(Stored items from a collection)
..............................

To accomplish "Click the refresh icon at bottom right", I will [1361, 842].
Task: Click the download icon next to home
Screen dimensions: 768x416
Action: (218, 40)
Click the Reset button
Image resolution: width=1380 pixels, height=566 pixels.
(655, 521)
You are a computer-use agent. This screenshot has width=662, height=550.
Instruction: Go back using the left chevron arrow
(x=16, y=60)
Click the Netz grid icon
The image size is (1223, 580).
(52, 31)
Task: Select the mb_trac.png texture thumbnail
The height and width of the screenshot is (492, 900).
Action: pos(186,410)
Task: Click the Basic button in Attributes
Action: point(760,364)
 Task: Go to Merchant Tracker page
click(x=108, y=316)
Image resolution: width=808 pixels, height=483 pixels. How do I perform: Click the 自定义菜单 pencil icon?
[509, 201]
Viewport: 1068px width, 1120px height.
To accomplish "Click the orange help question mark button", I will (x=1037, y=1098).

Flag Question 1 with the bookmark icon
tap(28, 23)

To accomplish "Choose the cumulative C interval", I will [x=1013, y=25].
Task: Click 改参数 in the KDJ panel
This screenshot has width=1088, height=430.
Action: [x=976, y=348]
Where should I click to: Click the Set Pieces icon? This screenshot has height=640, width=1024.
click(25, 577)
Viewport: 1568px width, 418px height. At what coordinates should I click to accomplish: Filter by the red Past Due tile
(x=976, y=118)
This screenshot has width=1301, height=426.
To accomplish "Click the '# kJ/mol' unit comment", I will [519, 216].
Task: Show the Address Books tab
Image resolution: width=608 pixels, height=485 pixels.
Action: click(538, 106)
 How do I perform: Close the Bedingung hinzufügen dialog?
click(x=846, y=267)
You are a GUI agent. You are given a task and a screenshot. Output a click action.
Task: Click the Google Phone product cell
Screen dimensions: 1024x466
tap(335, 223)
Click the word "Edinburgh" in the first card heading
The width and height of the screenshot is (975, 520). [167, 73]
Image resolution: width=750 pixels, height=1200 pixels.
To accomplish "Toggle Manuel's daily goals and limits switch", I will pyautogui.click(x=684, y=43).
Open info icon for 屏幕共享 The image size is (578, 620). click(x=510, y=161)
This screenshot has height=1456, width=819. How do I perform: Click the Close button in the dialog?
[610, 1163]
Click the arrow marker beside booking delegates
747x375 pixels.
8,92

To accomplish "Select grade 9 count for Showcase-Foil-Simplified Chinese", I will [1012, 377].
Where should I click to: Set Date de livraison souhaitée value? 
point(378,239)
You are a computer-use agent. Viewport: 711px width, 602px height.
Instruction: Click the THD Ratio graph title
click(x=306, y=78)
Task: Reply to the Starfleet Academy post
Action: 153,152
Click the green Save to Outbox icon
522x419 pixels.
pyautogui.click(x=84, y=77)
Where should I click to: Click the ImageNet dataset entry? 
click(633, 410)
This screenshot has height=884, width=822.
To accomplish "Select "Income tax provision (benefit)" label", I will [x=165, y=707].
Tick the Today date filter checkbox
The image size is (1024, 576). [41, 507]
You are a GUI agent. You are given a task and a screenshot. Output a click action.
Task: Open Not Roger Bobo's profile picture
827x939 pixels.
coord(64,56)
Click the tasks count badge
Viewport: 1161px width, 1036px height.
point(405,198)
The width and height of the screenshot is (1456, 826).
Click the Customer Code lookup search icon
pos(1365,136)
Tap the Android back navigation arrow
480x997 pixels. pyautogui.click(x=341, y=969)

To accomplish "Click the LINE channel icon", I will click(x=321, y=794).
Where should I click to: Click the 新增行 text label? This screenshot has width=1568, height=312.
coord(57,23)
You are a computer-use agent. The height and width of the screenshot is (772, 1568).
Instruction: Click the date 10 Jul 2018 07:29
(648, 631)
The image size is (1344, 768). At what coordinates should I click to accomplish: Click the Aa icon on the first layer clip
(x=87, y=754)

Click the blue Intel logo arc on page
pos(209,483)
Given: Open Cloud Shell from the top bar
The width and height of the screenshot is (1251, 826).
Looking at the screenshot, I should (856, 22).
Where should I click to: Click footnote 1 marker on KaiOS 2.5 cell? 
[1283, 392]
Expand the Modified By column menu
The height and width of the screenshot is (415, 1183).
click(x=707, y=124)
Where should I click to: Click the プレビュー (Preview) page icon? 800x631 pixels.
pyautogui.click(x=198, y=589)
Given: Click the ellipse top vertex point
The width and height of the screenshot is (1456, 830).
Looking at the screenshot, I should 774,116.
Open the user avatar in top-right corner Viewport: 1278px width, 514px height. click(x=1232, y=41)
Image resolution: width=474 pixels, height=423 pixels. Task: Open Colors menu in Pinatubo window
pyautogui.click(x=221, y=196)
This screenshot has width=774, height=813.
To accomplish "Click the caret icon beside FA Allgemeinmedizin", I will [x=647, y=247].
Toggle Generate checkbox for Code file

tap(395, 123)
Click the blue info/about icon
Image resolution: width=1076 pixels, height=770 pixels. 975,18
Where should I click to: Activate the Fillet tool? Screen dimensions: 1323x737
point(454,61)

..............................

Task description>
Please reproduce exactly the lines above, beginning with the first and ending with the line that contains "Task: Select the", and include nothing outside that range.

Response to this task>
To accomplish "Click the refresh icon at bottom right", I will [1361, 842].
Task: Click the download icon next to home
Screen dimensions: 768x416
Action: (218, 40)
Click the Reset button
Image resolution: width=1380 pixels, height=566 pixels.
(655, 521)
You are a computer-use agent. This screenshot has width=662, height=550.
Instruction: Go back using the left chevron arrow
(x=16, y=60)
Click the Netz grid icon
The image size is (1223, 580).
(52, 31)
Task: Select the mb_trac.png texture thumbnail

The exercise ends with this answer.